What does is.na() applied to non-(list or vector) of type 'NULL' mean?

Vincent picture Vincent · Jun 20, 2013 · Viewed 32.7k times · Source

I want to select a Cox model with the forward procedure from a data.frame with no NA. Here is some sample data:

test <- data.frame(
  x_1   = runif(100,0,1),
  x_2   = runif(100,0,5),
  x_3   = runif(100,10,20),
  time  = runif(100,50,200),
  event = c(rep(0,70),rep(1,30))
)

This table has no signification but if we try to build a model anyway :

modeltest <- coxph(Surv(time, event) ~1, test)
modeltest.forward <- step(
  modeltest, 
  data      = test, 
  direction = "forward", 
  scope     = list(lower = ~ 1, upper = ~ x_1 + x_2 + x_3)
)

The forward ends at the first step and says:

In is.na(fit$coefficients) : is.na() applied to non-(list or vector) of type 'NULL'

(three times)

I tried to change the upper model, I even tried upper = ~ 1 but the warning stays. I don't understand: I have no NAs and my vectors are all numerics (I checked it). I searched if people had the same issue but all I could find was problems due to the name or class of the vectors.

What's wrong with my code?

Answer

Richie Cotton picture Richie Cotton · Dec 14, 2015

The problem in this specific case

The right hand side of your formula is 1, which makes it a null model. coxph calls coxph.fit, which (perhaps lazily) doesn't bother to return coefficients for null models.

Later coxph calls extractAIC, which erroneously assumes that the model object contains an element named coefficients.

The general case

is.na assumes that its input argument is an atomic vector or a matrix or a list or a data.frame. Other data types cause the warning. It happens with NULL, as you've seen:

is.na(NULL)
## logical(0)
## Warning message:
## In is.na(NULL) : is.na() applied to non-(list or vector) of type 'NULL'

One common cause of this problem is trying to access elements of a list, or columns of a data frame that don't exist.

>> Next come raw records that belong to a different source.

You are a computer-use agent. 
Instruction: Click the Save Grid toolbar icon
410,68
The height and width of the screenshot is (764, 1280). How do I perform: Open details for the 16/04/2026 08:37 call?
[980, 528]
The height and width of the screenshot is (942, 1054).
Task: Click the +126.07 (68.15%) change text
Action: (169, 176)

d <- data.frame(x = c(1, NA, 3))
d$y # "y" doesn't exist is the data frame, but NULL is returned
## NULL
is.na(d$y)
## logical(0)
## Warning message:
## In is.na(d$y) : is.na() applied to non-(list or vector) of type 'NULL'

You can protect against this by checking that the column exists before you manipulate it.

if("y" in colnames(d))
{
  d2 <- d[is.na(d$y), ]
}

The warning with other data types

You get a simliar warning with formulae, functions, expressions, etc.:

is.na(~ NA)
## [1] FALSE FALSE
## Warning message:
## In is.na(~NA) : is.na() applied to non-(list or vector) of type 'language'

is.na(mean)
## [1] FALSE
## Warning message:
## In is.na(mean) : is.na() applied to non-(list or vector) of type 'closure'

is.na(is.na)
## [1] FALSE
## Warning message:
## In is.na(is.na) : is.na() applied to non-(list or vector) of type 'builtin'

is.na(expression(NA))
## [1] FALSE
## Warning message:
## In is.na(expression(NA)) :
##   is.na() applied to non-(list or vector) of type 'expression'